La brisa sobre los acantilados y el rugido de las olas eran un único sonido en la quietud del litoral. Aunque el lugar parecía desierto, se oyó un suave chasquido entre los arbustos. Era Nicolás, que deambulaba por el paraje para evadirse de sus preocupaciones. De pronto se asomó a la escarpadura y saltó al vacío sin alterarse, una caída de veinte metros desde el borde de la roca hasta la barrera de agua y las corrientes traicioneras.
Tanto por su manera de vestir como por su peculiar forma de hablar, aunque no aparentaba más de treinta años, sus costumbres estaban ancladas en el siglo pasado. Su mirada parecía llevar el poso de cien años, era la de aquel que lo ha visto todo.
Una vez se zambulló, Nicolás se encontró con una barracuda. Del susto, soltó un juramento en italiano. Enseguida salió a la superficie, tomó aire y buceó hasta el fondo, en donde dio con una argolla metálica de la que tiró con fuerza hasta que logró abrir una compuerta lo bastante ancha para que pudiera acceder al interior. Una vez dentro, cerró la puerta tras de sí. Repitió el proceso cuatro veces más, de sala en sala, hasta que el agua quedó reducida a un insignificante charco alrededor de sus pies, que se filtró enseguida por una rejilla.

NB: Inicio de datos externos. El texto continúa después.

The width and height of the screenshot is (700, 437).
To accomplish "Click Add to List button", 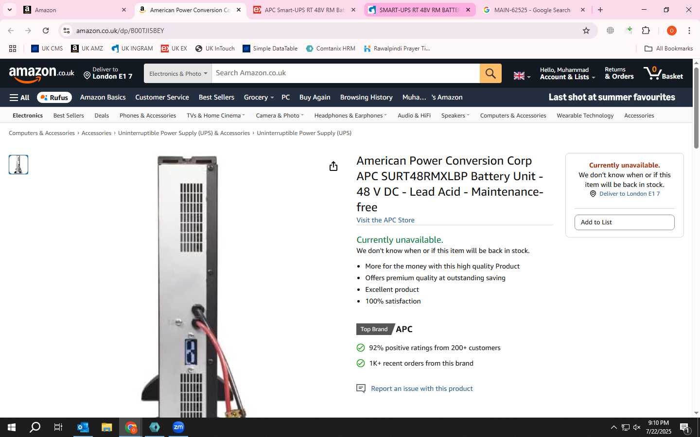I will [x=624, y=222].
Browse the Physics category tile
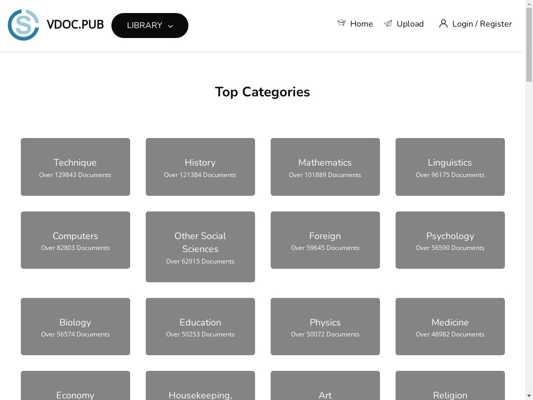The width and height of the screenshot is (533, 400). click(325, 327)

Contempló satisfecho la pequeña habitación. Él había construido todo aquello.
Abrió un delicado cuaderno lleno de anotaciones, diagramas y cálculos alquímicos extremadamente minuciosos. Pasó las páginas hasta llegar a una receta que le había costado toda una vida de trabajo y que le ayudó a escapar de la muerte. Sabía que si la perdía, moriría; por eso Nicolás custodiaba el pequeño cuaderno con determinación.
La historia de su descubrimiento empezó como por casualidad, mientras caminaba por las calles del puerto sin ningún propósito. De pronto vio a un hombre extravagante que parecía seguirle. Intentó darle esquinazo, pero aquel no tardó en acorralarlo:
—No pensarías que podrías evitarme durante tanto tiempo —le dijo.
Nicolás se quedó sin habla.
—No te conozco —trató de zafarse—. ¡Déjame!
El hombre rio amargamente.
—No vengo a matarte —señaló sin alterarse—, sino a advertirte lo que te espera. Algo inevitable, que nos espera a todos.
—No sé de qué me hablas.
—¿Crees que eres la primera persona que ha burlado a la muerte? —le espetó—. ¡Qué arrogante eres, Nicolás! Ni por asomo. Hace años conocí a una persona tan orgullosa como tú; creyó haber engañado a la muerte, pero se encontró con un destino horrible.
—¿Qué destino? —preguntó s con un nudo en la garganta.
—Oh, no voy a arruinarte la sorpresa —el exteaño sonrió con frialdad—. Dejaré que lo descubras por ti mismo.
—¿Y si elijo morir? ¡Soy libre de hacer lo que me plazca! –le increpó.
—Iluso… Hace años que dejaste de ser libre —concluyó antes de desaparecer entre la multitud.
Nicolás observó su estudio –aquel refugio submarino– por última vez. Acto seguido derribó una vela y salió de allí: Nadie debía conocer el secreto de la inmortalidad que se escondía en aquella habitación, su propia piedra filosofal, oculta en aquellos cajones. Aunque era necesario que su creación ardiera, no quería ser testigo de ello. Con un último acopio de fuerza de voluntad arrancó las páginas del cuaderno y las rasgó en pedazos, para lanzarlas al mar. Observó, entre horrorizado y aliviado, cómo el agua disolvía sus manuscritos.
En ese momento, Nicolás Flamel volvió a ser mortal, pues se dio cuenta de que por dedicar toda su existencia a esquivar a la muerte, se había estado perdiendo la vida.